Los villanos llamaban a sus cautivas «princesa», «reina», «mi amor». Uno prometió regenerarse si era correspondido, otros agasajaban con ramos de flores y cantaban serenatas. Ante las atenciones, y sin poder evitar el 'síndrome de Estocolmo', --estado psicológico en el que el rehén desarrolla una relación de complicidad o de afecto con su secuestrador-, Margarita confesó que le dijo a uno de los miembros de la banda: «Ojalá que todos los secuestrados cayeran en sus manos, porque eran bien buena onda».

La información, publicada por el diario 'El Universal', está sacada de expedientes elaborados por la Policía con testimonios de las secuestradas y de los bandidos que en cinco años cometieron numerosos secuestros en México D. F. hasta su captura al final del año pasado.

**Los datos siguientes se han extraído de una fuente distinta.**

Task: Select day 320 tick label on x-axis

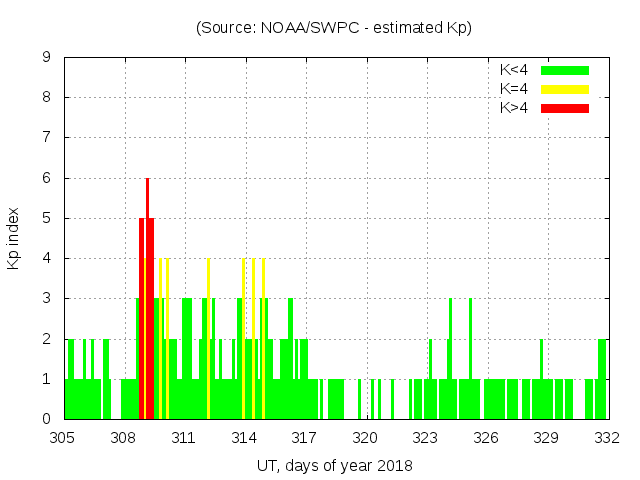Action: pyautogui.click(x=365, y=438)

El 12 de julio del 2001 comenzaron los dos meses de cautiverio de Margarita. 'Leonardo' , por el actor Leonardo di Caprio, rendido ante los encantos de la joven le preguntó «Por qué andas con tu novio, si está gordo y feo». «¿No quieres ser mi novia?», «yo no soy violador o de esos enfermos, yo soy secuestrador. Y soy el más buena onda de toda la banda». Pero en la 'conquista' rivalizó con un compañero que se hacía llamar 'De Niro'. Éste le llevaba ropa, conversaba y la protegía: «Te vas a ir de aquí, aunque tu papá no dé nada». Le prometió que le regalaría flores y la sacaría a bailar. Finalmente la dejó en libertad.

Las hermanas de Thalía - Laura Zapata y Ernestina Sodi- fueron secuestradas el 23 de septiembre de 2002 . Pero Romeo se enamoró de Ernestina. Quedó cautivado cuando la actriz optó por quedarse con ellos a cambio de la liberación de su hermana. La flecha de Cupido fue tan certera que el hombre le llevaba cada tres días «tres docenas de rosas rojas», y lo más destacable: renunció a su parte del botín para que sus colegas no la torturaran.